The use of the numeric rating scale (NRS) to assess pain reduction, while widely used, is a subjective measure and may be influenced by reporting biases or external factors. Standardized questionnaires, such as the Oxford Knee Score, could provide a more comprehensive and comparable assessment of knee function and pain relief. Moreover, this study did not collect information on the duration of pain relief or any functional improvements following treatment, which would have been valuable for understanding the long-term benefits of IAHA.
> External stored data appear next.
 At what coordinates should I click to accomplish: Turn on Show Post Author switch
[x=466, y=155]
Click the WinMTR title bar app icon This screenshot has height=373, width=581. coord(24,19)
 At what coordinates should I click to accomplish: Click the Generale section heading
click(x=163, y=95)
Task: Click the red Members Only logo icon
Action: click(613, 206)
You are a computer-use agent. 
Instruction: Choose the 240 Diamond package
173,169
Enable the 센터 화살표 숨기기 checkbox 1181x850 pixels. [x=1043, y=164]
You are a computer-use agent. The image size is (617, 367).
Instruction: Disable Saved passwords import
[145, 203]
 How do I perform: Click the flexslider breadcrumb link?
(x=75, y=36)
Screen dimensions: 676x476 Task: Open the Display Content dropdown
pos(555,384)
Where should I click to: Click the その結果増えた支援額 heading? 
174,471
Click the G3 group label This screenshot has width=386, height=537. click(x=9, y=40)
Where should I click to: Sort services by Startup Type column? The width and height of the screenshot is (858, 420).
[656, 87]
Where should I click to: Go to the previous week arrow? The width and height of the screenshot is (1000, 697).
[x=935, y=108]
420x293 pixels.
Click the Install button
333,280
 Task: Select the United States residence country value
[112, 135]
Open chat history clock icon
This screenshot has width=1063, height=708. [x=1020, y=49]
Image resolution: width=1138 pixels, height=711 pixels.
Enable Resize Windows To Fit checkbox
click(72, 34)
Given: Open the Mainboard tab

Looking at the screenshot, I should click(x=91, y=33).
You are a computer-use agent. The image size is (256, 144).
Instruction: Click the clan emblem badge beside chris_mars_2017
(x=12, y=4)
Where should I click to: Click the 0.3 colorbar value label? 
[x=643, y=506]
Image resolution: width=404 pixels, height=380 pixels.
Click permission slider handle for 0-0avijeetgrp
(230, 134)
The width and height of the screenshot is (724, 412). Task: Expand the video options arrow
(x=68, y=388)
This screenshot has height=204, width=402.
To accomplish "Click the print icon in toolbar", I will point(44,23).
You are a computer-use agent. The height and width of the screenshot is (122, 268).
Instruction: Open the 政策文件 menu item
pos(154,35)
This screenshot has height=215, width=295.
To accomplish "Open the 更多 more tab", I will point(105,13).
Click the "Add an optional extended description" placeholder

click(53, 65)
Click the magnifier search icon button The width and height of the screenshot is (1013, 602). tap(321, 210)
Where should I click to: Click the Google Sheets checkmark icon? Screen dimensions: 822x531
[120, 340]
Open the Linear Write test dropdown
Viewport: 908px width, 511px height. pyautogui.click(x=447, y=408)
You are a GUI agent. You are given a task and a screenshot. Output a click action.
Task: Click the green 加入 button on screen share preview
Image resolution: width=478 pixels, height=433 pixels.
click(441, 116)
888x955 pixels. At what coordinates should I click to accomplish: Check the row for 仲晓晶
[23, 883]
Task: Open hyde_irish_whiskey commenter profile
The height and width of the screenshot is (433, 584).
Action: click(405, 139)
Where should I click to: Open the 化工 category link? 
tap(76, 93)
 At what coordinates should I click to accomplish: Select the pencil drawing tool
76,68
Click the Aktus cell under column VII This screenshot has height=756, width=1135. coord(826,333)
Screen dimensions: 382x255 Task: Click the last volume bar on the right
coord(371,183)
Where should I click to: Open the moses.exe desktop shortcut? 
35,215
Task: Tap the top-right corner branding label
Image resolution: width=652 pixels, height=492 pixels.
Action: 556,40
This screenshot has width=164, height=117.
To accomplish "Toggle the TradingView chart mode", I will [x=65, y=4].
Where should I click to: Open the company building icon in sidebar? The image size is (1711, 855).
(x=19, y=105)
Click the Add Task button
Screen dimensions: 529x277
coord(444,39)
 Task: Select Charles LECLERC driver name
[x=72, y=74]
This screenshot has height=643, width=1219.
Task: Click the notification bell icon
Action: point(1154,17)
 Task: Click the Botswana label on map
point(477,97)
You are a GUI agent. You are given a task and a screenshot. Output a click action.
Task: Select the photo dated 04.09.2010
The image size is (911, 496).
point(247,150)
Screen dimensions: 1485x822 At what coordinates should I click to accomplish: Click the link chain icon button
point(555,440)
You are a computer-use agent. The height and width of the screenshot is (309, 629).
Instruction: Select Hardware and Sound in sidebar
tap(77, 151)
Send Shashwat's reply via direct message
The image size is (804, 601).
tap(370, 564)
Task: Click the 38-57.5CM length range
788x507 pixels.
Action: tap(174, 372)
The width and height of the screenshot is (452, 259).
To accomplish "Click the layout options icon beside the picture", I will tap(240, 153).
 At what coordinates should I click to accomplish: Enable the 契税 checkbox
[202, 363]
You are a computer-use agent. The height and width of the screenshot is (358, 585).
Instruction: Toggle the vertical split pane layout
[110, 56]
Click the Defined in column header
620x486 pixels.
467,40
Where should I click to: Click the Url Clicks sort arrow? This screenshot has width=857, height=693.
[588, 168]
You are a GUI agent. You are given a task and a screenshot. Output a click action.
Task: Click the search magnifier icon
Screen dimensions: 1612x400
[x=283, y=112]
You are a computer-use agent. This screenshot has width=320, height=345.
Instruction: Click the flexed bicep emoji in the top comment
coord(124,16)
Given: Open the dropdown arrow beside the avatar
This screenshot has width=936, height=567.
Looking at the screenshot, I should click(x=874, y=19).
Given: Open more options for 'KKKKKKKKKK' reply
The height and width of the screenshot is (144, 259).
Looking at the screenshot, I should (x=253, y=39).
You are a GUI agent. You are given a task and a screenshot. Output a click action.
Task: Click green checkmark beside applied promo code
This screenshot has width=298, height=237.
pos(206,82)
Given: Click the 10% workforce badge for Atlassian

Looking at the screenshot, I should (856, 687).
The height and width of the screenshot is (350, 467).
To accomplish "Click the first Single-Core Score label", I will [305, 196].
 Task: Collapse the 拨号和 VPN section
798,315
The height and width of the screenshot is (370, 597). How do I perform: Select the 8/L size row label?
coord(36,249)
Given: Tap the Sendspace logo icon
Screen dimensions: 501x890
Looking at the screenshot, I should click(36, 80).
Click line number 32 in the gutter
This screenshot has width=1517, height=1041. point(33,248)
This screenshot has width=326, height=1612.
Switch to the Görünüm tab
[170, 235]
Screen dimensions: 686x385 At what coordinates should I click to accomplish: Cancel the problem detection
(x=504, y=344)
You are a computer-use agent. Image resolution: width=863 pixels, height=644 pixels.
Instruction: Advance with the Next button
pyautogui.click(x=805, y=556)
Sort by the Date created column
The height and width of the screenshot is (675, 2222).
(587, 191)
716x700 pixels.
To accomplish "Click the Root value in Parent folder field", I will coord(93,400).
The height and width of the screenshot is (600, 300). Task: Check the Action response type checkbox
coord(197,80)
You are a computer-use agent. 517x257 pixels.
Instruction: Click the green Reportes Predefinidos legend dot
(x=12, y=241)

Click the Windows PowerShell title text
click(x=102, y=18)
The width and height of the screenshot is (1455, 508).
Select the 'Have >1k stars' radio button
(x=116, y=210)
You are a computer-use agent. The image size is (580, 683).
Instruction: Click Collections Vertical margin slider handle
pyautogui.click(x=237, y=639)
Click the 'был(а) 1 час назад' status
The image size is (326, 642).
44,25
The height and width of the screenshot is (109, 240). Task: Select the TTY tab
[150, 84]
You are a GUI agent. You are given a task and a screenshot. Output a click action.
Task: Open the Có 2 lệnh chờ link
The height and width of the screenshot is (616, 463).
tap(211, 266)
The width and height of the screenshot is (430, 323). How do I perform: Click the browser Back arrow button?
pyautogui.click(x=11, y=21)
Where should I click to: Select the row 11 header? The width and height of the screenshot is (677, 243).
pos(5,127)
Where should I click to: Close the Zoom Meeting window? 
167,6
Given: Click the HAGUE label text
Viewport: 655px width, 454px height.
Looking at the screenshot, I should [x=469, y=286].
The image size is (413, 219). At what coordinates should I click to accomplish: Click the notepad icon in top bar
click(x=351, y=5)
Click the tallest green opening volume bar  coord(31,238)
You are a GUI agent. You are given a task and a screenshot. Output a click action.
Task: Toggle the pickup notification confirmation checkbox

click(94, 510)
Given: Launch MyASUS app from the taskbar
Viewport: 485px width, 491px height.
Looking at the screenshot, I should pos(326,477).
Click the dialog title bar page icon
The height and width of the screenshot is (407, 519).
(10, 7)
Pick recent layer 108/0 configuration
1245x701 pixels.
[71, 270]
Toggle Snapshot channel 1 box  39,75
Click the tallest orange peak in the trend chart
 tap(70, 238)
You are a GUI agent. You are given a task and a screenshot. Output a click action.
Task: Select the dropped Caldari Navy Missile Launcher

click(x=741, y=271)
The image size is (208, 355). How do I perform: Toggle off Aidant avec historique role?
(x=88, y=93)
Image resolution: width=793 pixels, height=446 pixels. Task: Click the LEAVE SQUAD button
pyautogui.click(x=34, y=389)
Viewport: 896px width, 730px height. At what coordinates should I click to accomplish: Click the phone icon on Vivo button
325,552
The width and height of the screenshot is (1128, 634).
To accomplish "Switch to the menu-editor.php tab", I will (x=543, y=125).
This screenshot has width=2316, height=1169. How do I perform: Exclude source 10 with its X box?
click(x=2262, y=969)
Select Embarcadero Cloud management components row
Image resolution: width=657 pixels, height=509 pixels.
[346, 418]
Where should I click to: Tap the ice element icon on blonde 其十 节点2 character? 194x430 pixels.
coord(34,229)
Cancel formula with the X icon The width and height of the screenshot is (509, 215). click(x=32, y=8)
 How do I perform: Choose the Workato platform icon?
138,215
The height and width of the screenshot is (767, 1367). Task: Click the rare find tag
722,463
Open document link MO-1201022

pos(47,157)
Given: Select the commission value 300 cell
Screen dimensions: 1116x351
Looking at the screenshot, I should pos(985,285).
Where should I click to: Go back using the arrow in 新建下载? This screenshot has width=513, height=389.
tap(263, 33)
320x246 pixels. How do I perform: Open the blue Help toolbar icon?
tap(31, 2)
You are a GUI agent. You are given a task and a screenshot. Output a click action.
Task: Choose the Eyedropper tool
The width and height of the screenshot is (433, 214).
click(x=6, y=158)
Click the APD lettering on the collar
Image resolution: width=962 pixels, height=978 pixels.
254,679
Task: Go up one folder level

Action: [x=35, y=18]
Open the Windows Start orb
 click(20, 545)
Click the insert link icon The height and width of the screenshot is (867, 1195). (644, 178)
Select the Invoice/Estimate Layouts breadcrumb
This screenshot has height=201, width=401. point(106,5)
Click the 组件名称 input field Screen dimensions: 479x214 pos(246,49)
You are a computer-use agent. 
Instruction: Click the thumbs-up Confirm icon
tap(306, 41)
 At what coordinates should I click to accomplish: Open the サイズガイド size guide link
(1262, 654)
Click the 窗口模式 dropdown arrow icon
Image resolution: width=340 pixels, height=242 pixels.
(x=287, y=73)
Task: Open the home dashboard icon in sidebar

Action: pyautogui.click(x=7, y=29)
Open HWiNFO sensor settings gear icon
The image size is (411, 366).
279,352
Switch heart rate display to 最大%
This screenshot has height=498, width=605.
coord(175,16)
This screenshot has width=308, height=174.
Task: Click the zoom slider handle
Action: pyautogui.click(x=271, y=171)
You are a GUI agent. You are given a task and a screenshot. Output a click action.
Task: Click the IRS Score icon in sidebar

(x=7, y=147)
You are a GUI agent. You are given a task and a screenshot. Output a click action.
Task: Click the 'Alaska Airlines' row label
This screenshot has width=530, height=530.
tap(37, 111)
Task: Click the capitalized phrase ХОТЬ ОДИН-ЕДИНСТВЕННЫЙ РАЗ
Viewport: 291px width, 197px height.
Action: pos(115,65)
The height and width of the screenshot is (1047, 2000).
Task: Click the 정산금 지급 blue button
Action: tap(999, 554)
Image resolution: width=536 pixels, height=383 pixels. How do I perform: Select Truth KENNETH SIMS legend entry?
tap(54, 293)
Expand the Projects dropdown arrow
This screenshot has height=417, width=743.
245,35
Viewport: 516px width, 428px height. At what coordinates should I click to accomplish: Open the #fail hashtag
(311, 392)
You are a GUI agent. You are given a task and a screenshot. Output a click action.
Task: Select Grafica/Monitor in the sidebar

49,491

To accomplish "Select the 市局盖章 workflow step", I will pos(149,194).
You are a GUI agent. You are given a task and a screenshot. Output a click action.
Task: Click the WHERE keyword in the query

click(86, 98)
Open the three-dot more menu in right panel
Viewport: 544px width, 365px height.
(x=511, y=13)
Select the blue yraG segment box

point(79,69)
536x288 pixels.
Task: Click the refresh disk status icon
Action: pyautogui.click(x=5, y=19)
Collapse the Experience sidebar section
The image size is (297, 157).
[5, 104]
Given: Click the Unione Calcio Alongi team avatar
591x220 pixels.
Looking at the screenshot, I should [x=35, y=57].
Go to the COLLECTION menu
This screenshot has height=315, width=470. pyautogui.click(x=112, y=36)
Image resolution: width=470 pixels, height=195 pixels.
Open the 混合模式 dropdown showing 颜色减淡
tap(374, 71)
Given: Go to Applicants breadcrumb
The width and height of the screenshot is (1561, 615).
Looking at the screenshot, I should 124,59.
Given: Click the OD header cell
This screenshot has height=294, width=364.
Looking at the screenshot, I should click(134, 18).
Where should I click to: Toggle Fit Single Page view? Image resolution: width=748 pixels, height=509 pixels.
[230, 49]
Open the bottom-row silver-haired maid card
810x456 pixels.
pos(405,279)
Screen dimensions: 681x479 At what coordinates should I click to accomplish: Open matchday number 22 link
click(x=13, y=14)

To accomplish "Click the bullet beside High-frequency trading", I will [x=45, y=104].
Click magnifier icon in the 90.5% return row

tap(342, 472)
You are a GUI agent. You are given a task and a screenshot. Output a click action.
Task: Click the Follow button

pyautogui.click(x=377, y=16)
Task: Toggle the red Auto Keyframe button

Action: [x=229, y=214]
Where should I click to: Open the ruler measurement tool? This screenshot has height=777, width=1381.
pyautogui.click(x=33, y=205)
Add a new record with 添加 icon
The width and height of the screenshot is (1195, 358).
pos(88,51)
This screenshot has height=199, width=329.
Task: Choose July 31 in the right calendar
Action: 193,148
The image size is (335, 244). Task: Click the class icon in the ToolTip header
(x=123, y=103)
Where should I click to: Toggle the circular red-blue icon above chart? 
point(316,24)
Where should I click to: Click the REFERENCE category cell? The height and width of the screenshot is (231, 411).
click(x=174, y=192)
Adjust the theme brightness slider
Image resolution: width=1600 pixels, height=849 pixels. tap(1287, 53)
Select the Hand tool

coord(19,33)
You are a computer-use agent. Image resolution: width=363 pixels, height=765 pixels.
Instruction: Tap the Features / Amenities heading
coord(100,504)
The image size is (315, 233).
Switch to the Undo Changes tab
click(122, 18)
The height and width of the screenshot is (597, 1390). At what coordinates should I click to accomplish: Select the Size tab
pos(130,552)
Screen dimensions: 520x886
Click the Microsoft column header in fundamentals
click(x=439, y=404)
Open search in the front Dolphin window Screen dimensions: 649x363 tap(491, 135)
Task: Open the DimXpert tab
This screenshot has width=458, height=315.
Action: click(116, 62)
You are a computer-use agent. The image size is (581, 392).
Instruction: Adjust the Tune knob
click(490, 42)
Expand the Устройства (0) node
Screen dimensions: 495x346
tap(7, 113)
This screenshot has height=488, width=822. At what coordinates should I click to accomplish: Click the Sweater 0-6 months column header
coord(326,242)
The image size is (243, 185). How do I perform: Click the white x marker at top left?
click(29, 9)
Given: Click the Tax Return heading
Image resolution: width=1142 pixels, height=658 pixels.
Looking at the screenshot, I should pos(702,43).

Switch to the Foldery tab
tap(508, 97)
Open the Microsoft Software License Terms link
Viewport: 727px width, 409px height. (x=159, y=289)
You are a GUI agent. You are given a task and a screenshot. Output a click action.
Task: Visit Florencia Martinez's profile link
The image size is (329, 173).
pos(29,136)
Despite these limitations, this study has notable strengths. The primary focus on pain reduction provides valuable insights into the immediate benefits of IAHA, particularly in relation to meniscal pathologies, which have not been extensively explored in previous research. Additionally, the analysis of MRI and X-ray images strengthens this study, as it provides a detailed view of the joint health and pathology in the cohort, helping to correlate imaging findings with clinical outcomes. Overall, despite its limitations, this study contributes valuable information on the potential efficacy of IAHA in knee OA, particularly in patients with meniscal damage.
5. Conclusions
In conclusion, IAHA injections with niacinamide appear to be an effective treatment for pain relief in knee osteoarthritis (OA), with the number of injections playing a significant role in the degree of pain reduction. While a single injection can provide moderate pain relief, multiple injections, especially those exceeding two, lead to more substantial symptom improvement, although with a broader range of responses. The benefits were more pronounced in patients with higher baseline pain levels and those with meniscal damage, suggesting that these factors influence the treatment’s effectiveness. Furthermore, patients with higher OA grades, assessed via radiological imaging, and advanced joint degeneration also experienced notable improvements.
Given these promising results, further research is recommended to investigate the long-term effects and potential advantages of combining hyaluronic acid with niacinamide. This study contributes to the growing body of literature supporting the efficacy and safety of IAHA injections for knee OA, emphasizing the importance of individualized treatment approaches in managing this chronic and debilitating condition. The findings suggest that IAHA, particularly when combined with niacinamide, may provide an effective option for pain relief and functional improvement in knee OA patients, helping to enhance their quality of life while minimizing the need for more invasive treatments.